I’ve previously blogged about a new breed of data breach class actions filed by financial institutions against retailers (as opposed to customers suing retailers). In these cases, financial institutions claim that retailers should be liable for their costs associated with fraudulent charges, reissuance of new cards, notifying their customers and investigating alleged fraud from data breaches. Probably the most well-known lawsuit was against Target, which the federal court allowed to proceed past the motion to dismiss and Target settled for approximately $40 million.
Financial institutions were recently dealt a setback. A federal court dismissed the lawsuit against Schnucks arising from its 2013 data breach affecting as many as 2.4 million cardholders. The financial institutions (issuing banks in this case) alleged that Schnucks stored credit card numbers in an unencrypted format on its computers and if it had followed industry security standards (i.e. the PCI DSS) the data breach would not have happened. While dismissing all 13 claims, the most common claims – negligence and contract claims – were bounced because the court found Schnucks owed no duty to the banks and lack of contractual privity between the banks and Schnucks.
In finding no fiduciary duty, the court noted that the banks and Schnucks are both sophisticated parties who participated in mutually beneficial business arrangements that allowed individuals to use credit cards to purchase their groceries – far from the dominant/subservient hierarchical relationship required to establish fiduciary duties. The court dismissed the negligence claim refusing to recognize a new common law duty between two sophisticated parties to protect personal information. This will likely emerge as the strongest challenge by retailers against the banks in data breach litigation.

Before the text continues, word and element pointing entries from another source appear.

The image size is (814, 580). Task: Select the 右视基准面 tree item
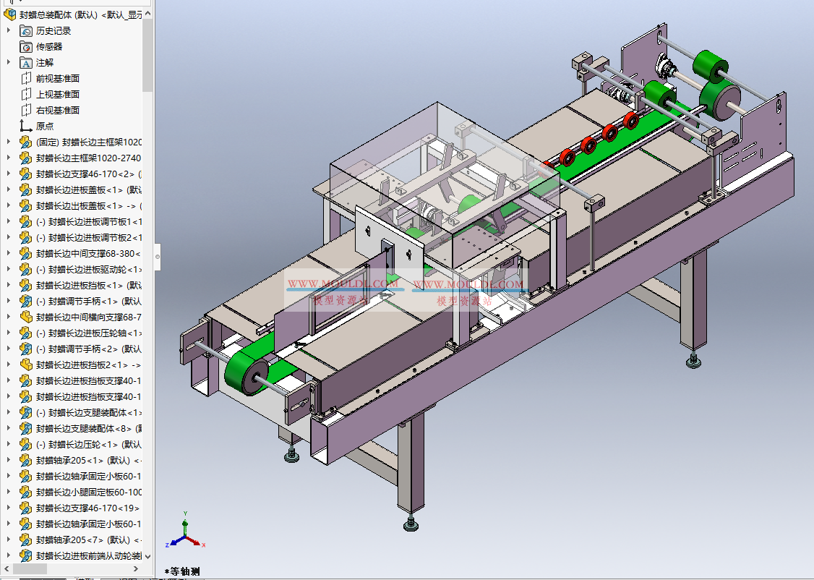(57, 110)
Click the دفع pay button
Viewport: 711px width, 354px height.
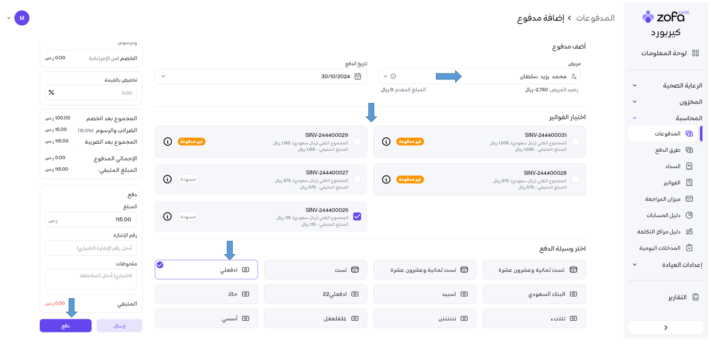[65, 326]
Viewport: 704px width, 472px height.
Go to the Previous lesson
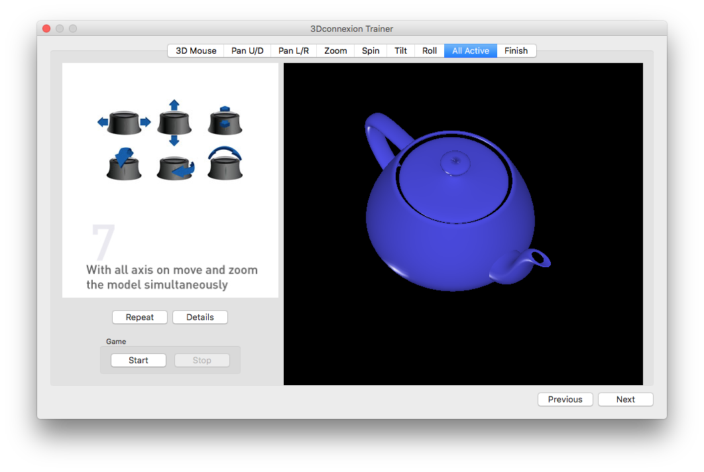(x=565, y=399)
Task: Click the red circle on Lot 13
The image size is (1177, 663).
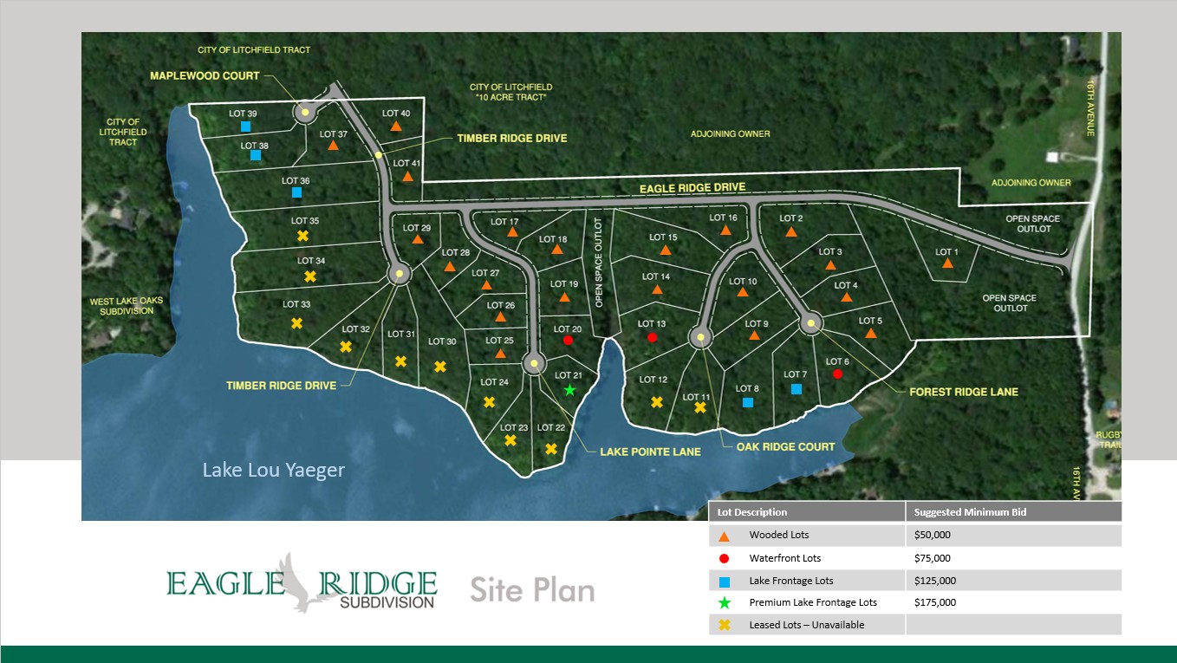Action: (652, 338)
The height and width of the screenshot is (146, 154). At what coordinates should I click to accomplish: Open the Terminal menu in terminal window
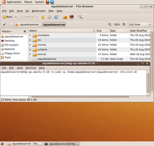click(31, 68)
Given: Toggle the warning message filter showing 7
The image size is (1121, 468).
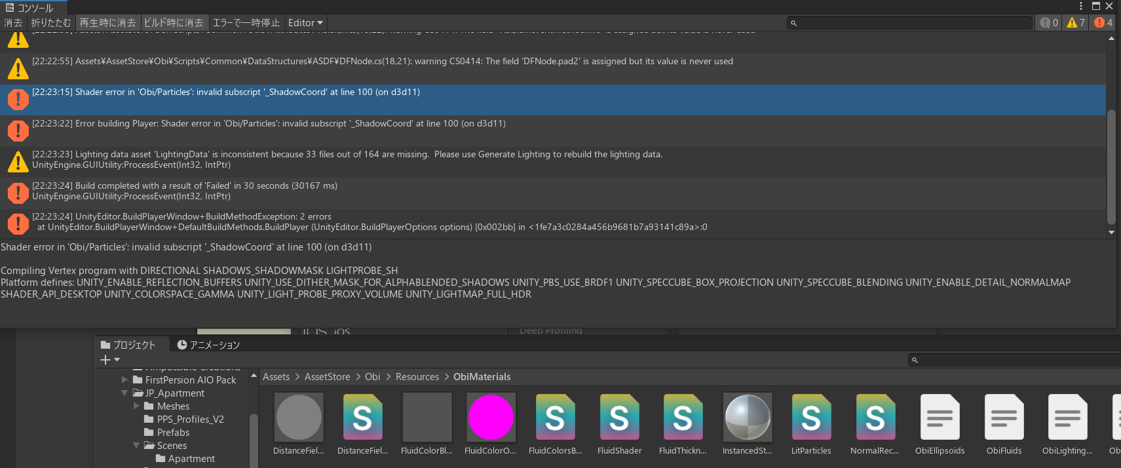Looking at the screenshot, I should pyautogui.click(x=1076, y=23).
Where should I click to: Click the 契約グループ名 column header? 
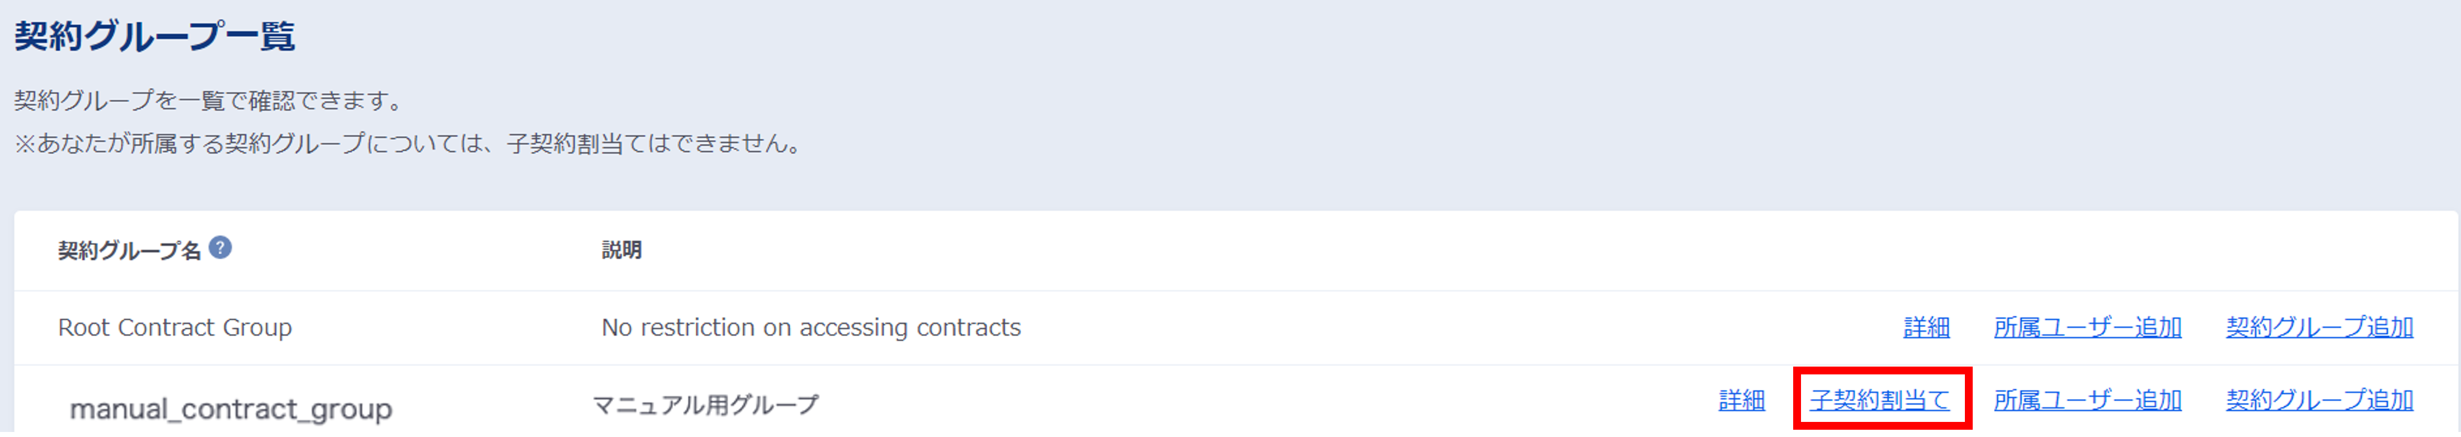point(129,251)
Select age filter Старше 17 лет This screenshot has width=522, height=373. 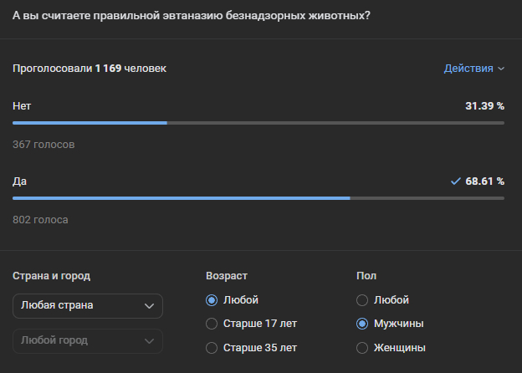tap(212, 324)
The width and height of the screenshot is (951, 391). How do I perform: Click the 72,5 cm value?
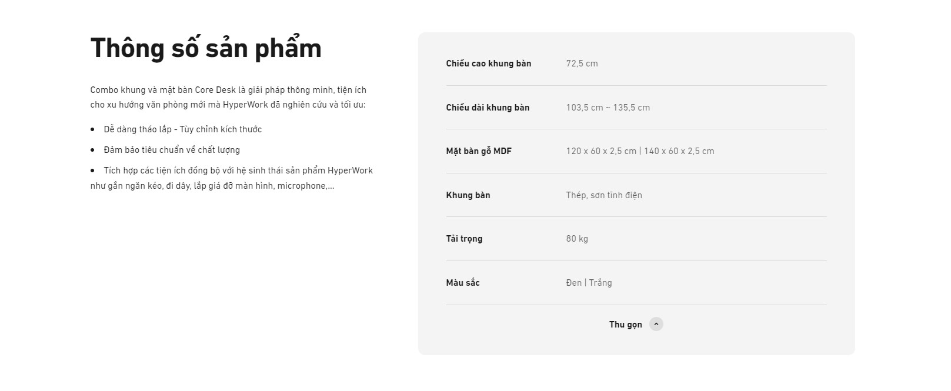[x=582, y=64]
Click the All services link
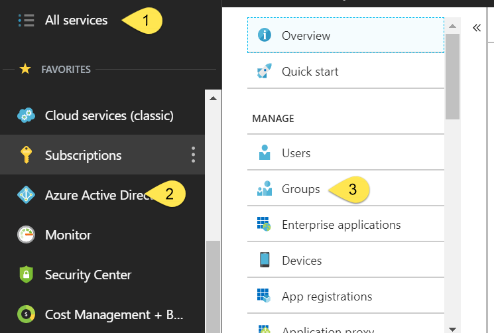The width and height of the screenshot is (494, 333). pyautogui.click(x=76, y=20)
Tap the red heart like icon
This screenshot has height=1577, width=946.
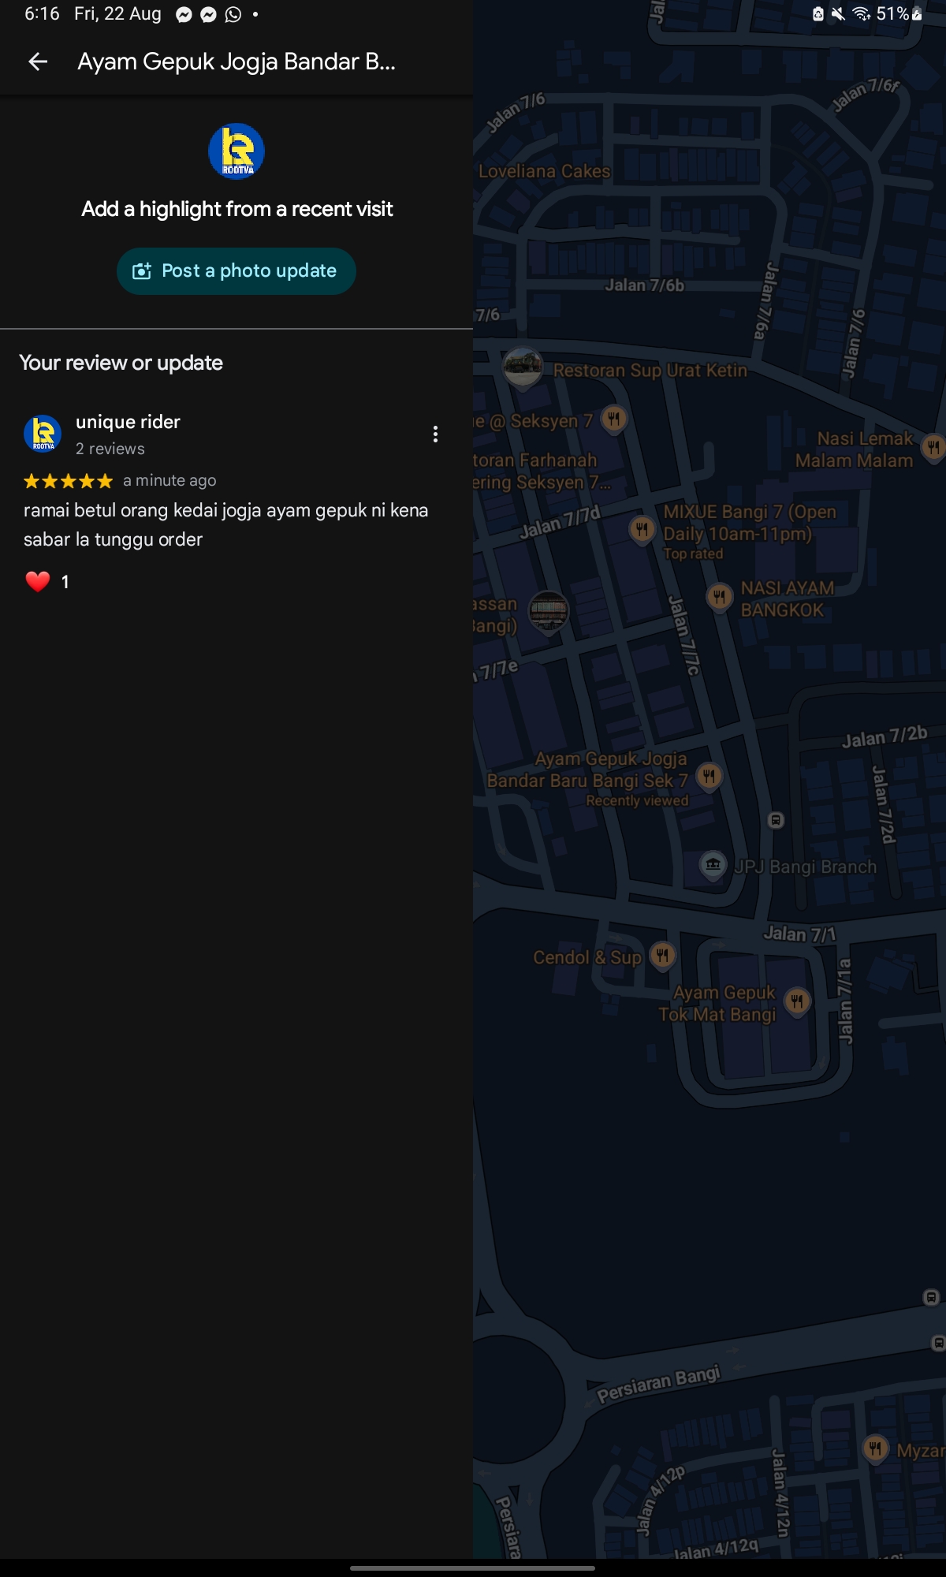[37, 582]
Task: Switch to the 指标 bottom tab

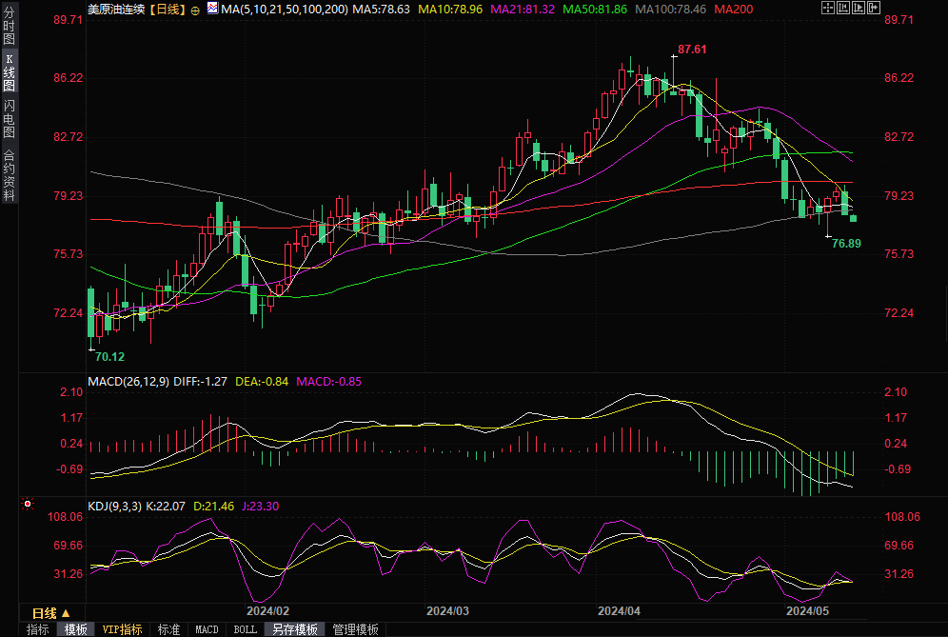Action: [x=37, y=629]
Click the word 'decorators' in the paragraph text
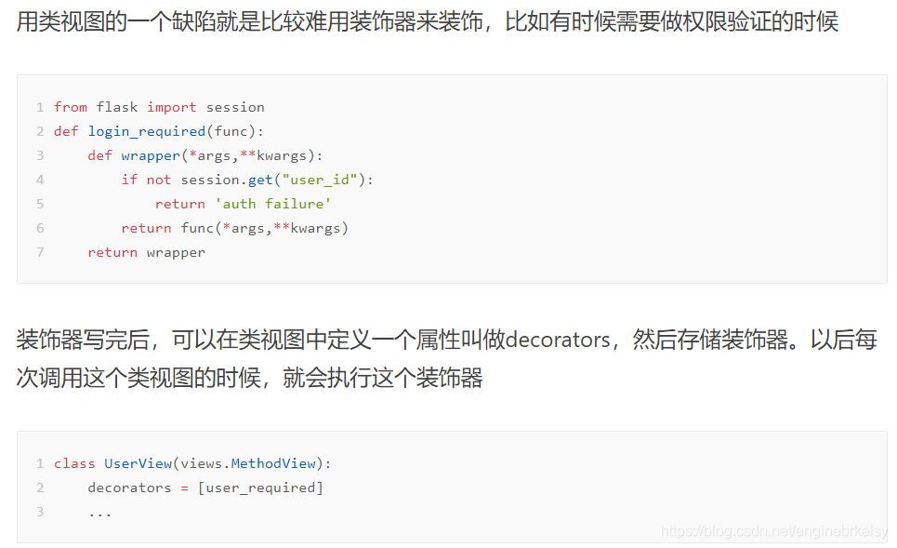The height and width of the screenshot is (548, 897). tap(558, 341)
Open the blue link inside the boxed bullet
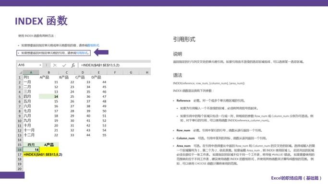Screen dimensions: 328x184 pyautogui.click(x=82, y=53)
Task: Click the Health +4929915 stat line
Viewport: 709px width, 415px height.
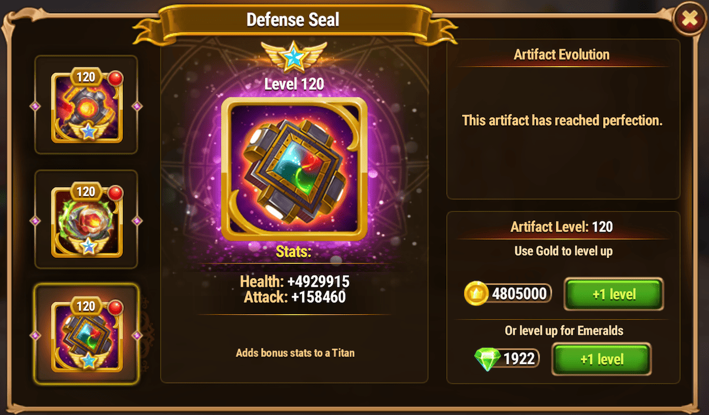Action: click(x=294, y=282)
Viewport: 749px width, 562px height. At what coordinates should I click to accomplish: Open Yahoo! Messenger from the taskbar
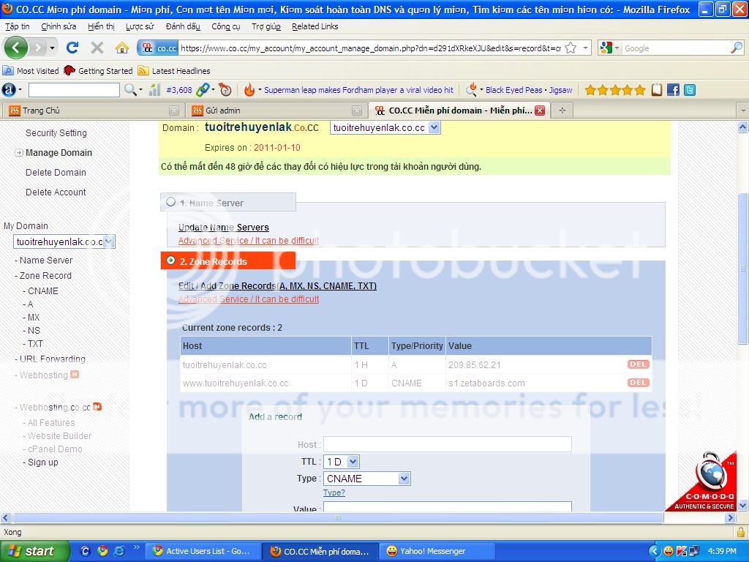pyautogui.click(x=432, y=551)
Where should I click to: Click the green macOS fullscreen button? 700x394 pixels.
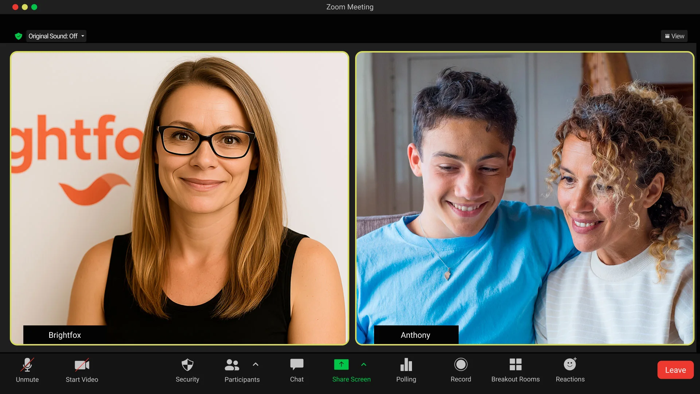click(x=34, y=7)
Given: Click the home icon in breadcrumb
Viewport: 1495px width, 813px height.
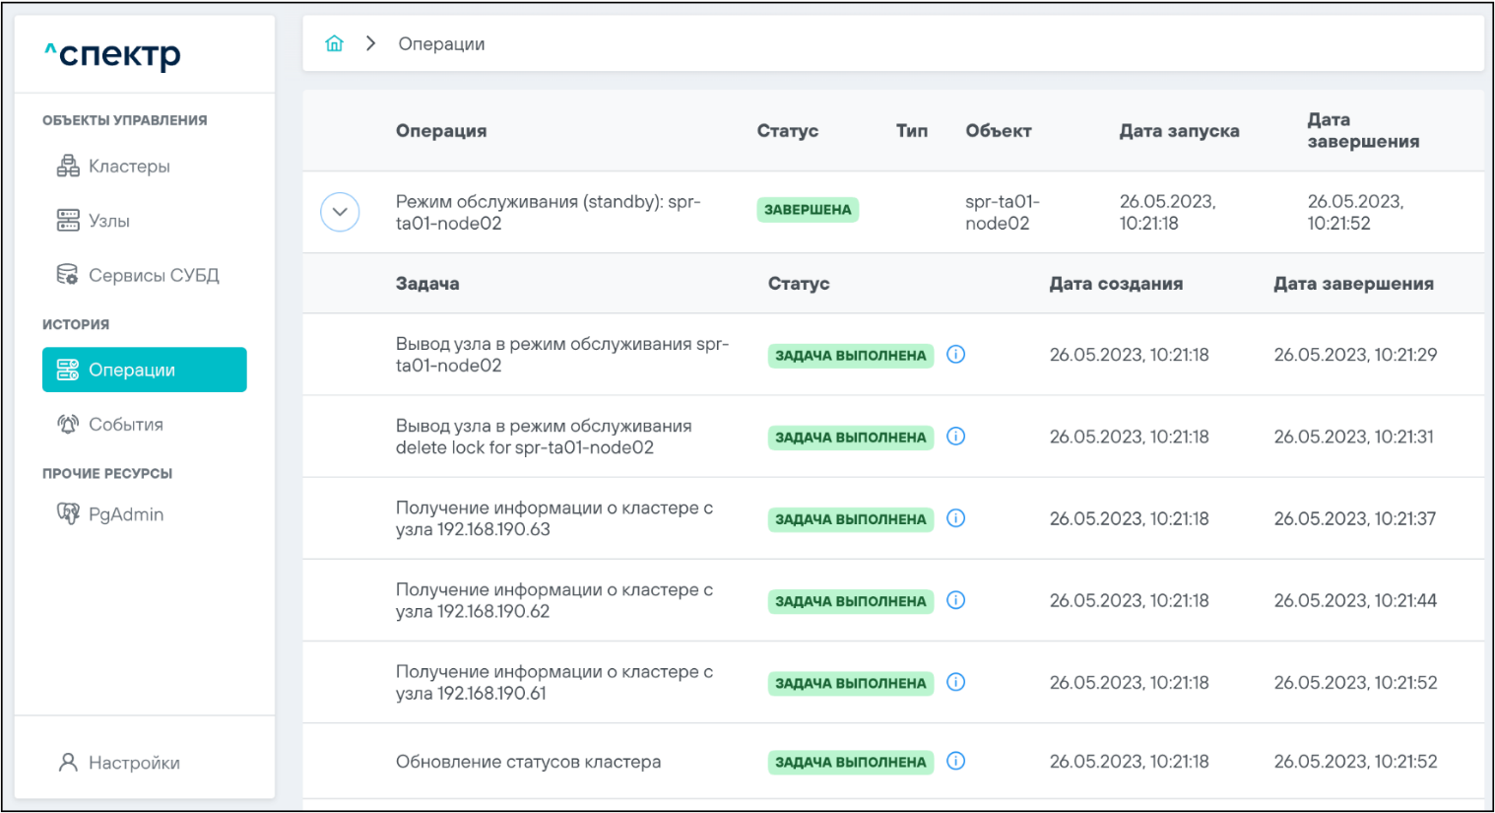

The court dismissed the contract claims finding there was no contract between the banks and Schnucks regarding the security of cardholder data – despite the “general assertion” that a complex payment network existed which were governed by certain contractual relationships. To do so, the court held, would “mean that the Court was acknowledging implied contracts between every potential merchant where a bank’s customer may choose to pay with a card as opposed to cash.” The court dismissed some claims without prejudice and allowed the plaintiff to amend to plead a higher degree of particularity. We’ll monitor this case to see if the amended pleadings ultimately survive.
This opinion will likely lead to serious challenges to financial institutions suing merchants in data breach cases. They arguably face a higher standard than consumers in data breach class actions. But financial institutions now have a roadmap for how to sufficiently plead their data breach claims.